A SANTA MARIA DI LEUCA

I lavori riguardano interventi per la realizzazione in sostituzione di un nuovo tronco idrico previsto nell’appalto di Risanamento Reti 4-Lotto 7.

Per consentire l’esecuzione dei lavori, sarà necessario sospendere temporaneamente la normale erogazione idrica lunedì 2 febbraio su via Doppia Croce (nel tratto compreso tra via Ugo Foscolo e via E. Martinez) in Contrada Masseria Li Turchi (nel tratto compreso tra via Panoramica e la prima traversa di Contrada Masseria Li Turchi) e in via Panoramica.

La sospensione avrà la durata di 8 ore, a partire dalle ore 8,30 con ripristino alle ore 16,30.

A PRESICCE – ACQUARICA

Acquedotto Pugliese sta effettuando interventi per il miglioramento del servizio nell’abitato di Presicce.

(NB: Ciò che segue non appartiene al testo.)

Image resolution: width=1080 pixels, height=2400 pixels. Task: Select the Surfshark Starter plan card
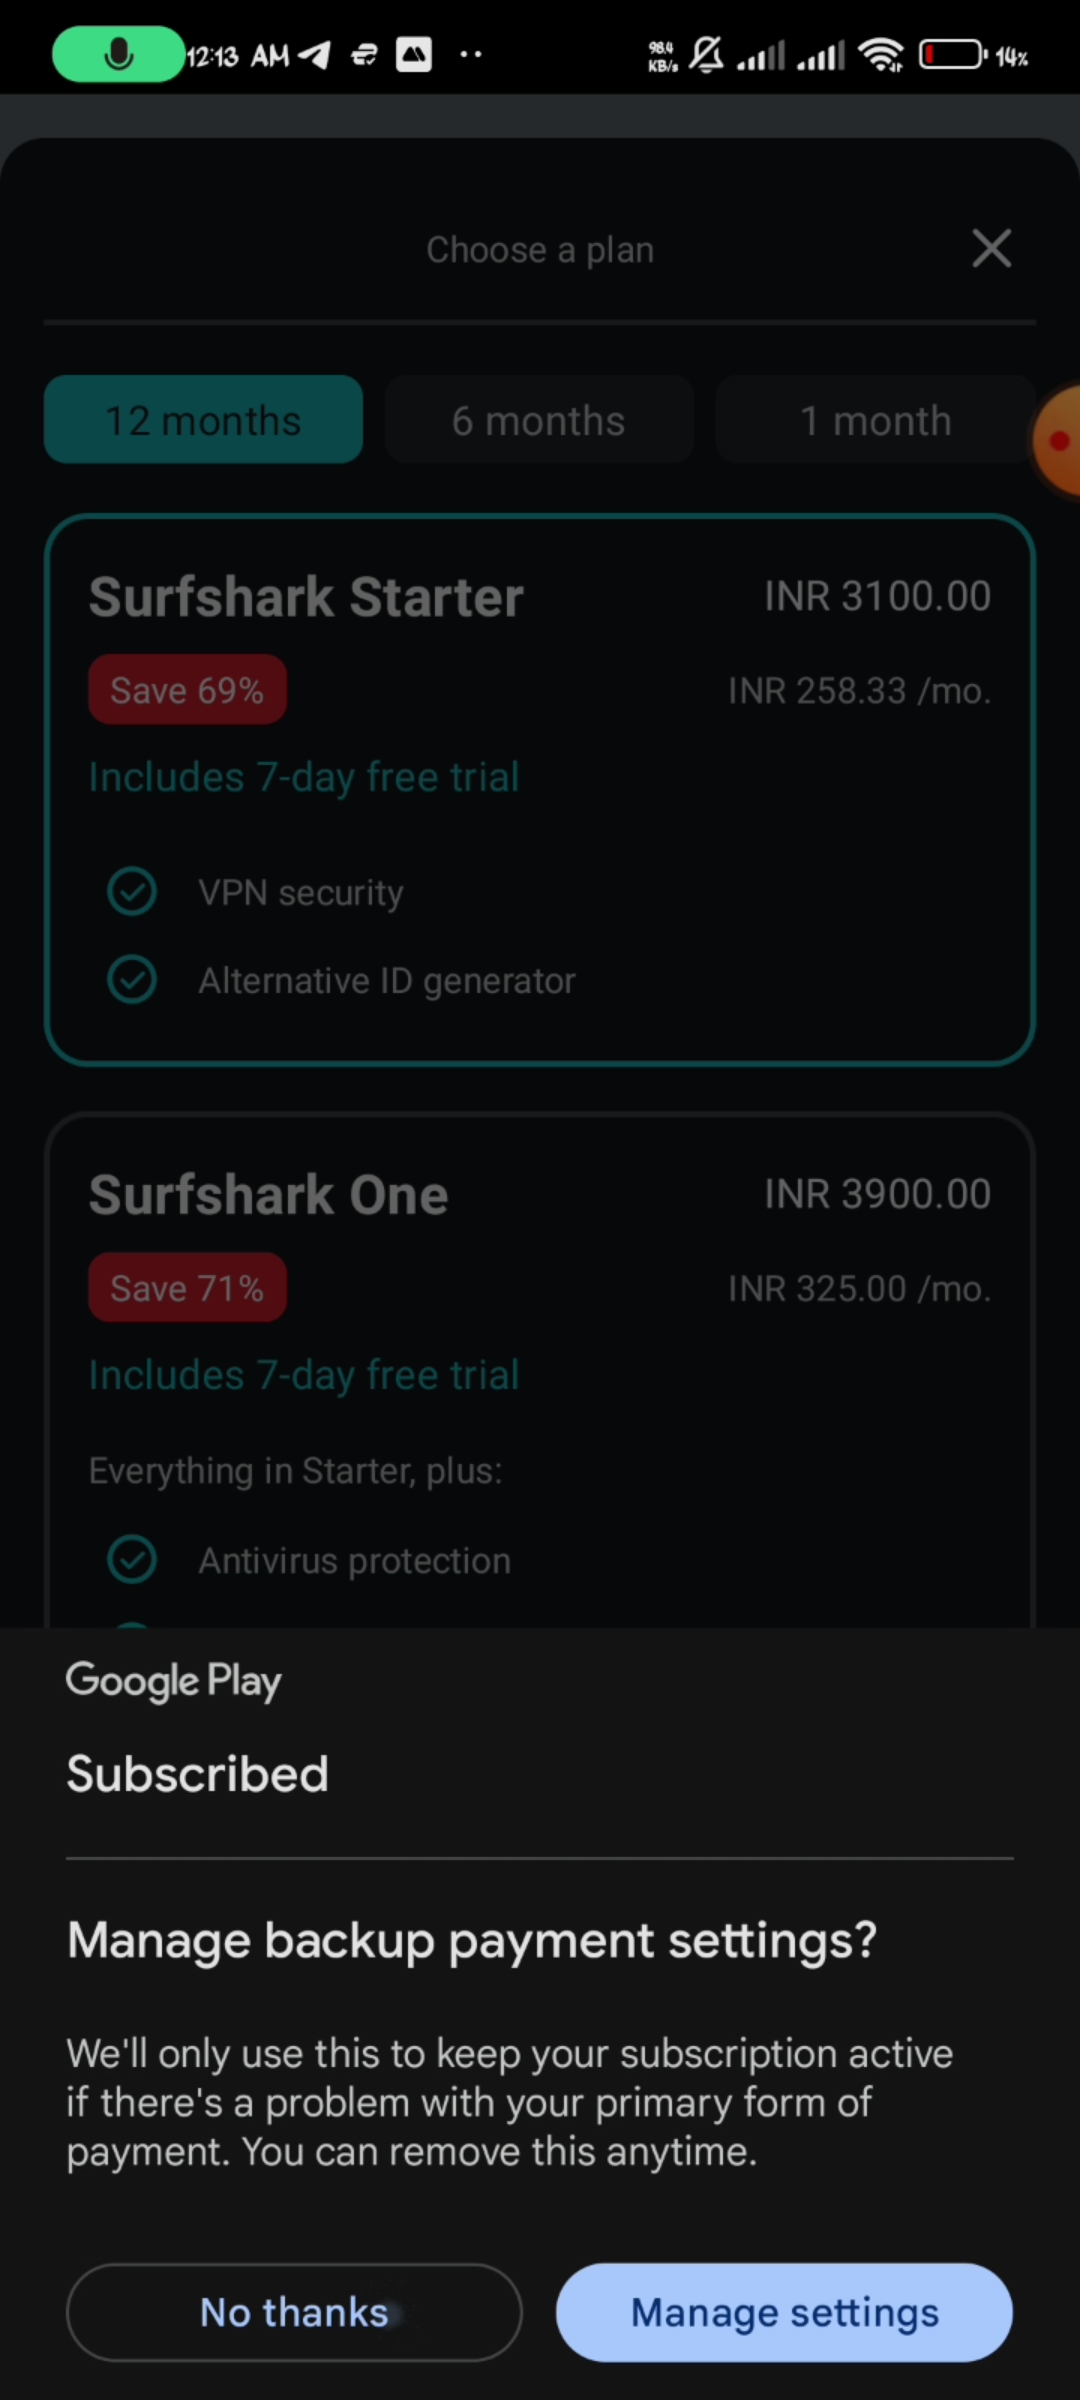point(540,790)
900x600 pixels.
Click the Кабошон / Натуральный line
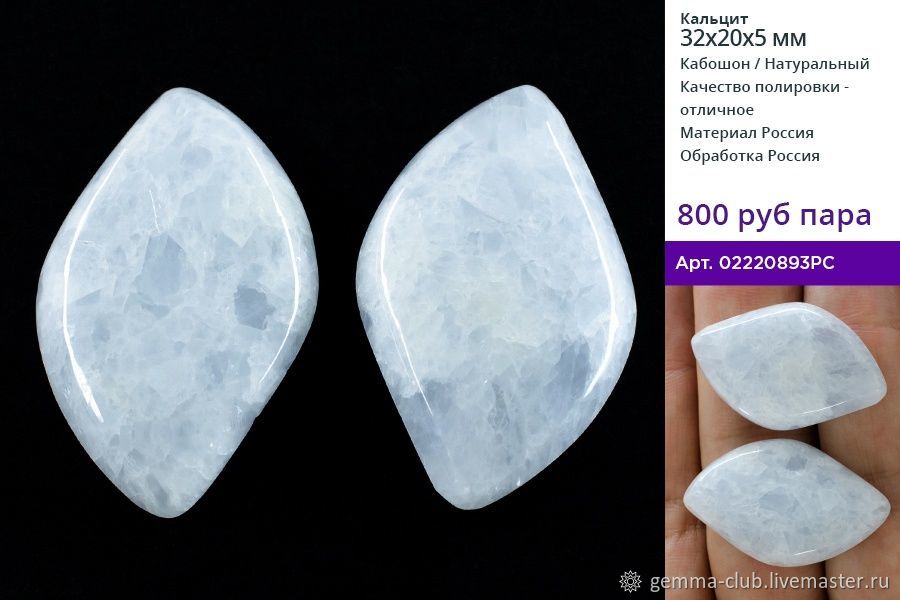pos(775,64)

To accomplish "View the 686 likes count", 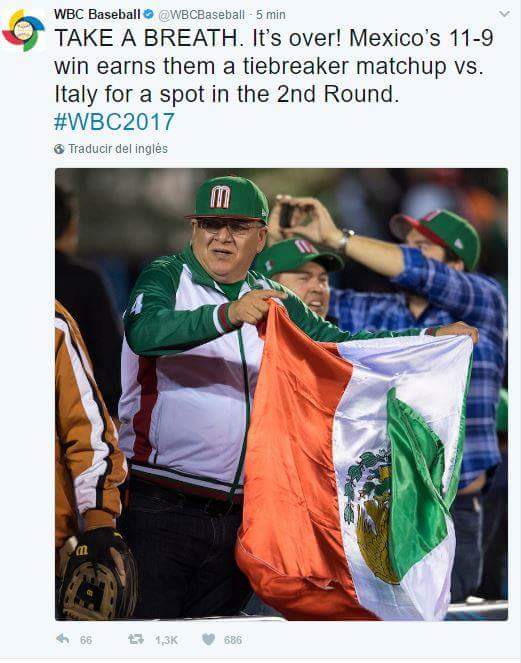I will point(233,640).

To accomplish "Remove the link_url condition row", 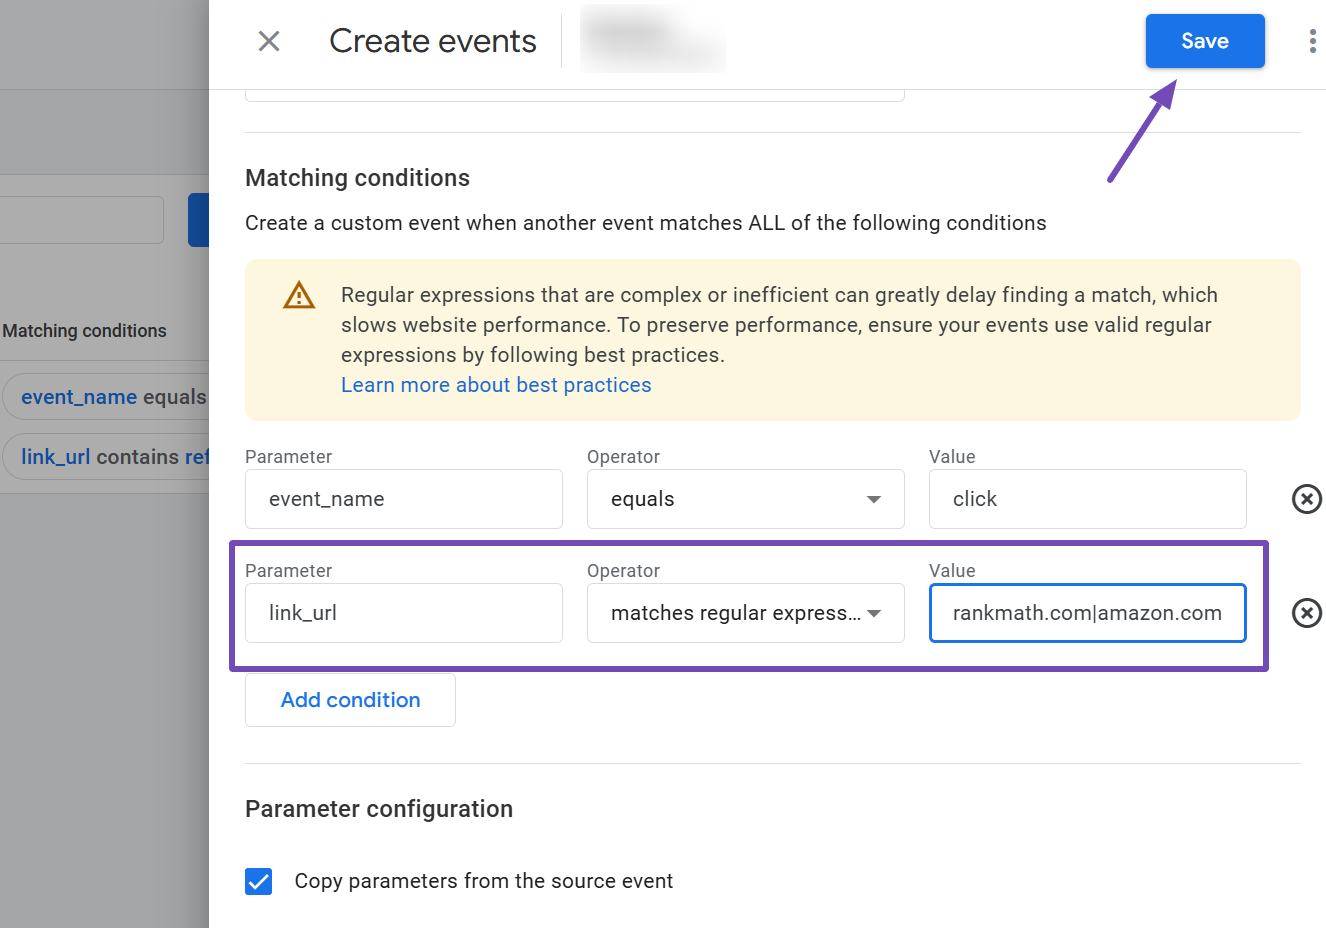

I lavori riguardano interventi per la realizzazione in sostituzione di un nuovo tronco idrico previsto nell’appalto di Risanamento Reti 4-Lotto 7.

Per consentire l’esecuzione dei lavori, sarà necessario sospendere temporaneamente la normale erogazione idrica martedì 3 febbraio su via Preite (nel tratto compreso tra via Rossini e via Bellini), in via Della Resistenza (nel tratto tra Via I Maggio e via Carducci), in via Puccini (nel tratto tra Via I Maggio e via Carducci) e in via Primo Maggio (nel tratto tra Via Della Resistenza e via Puccini).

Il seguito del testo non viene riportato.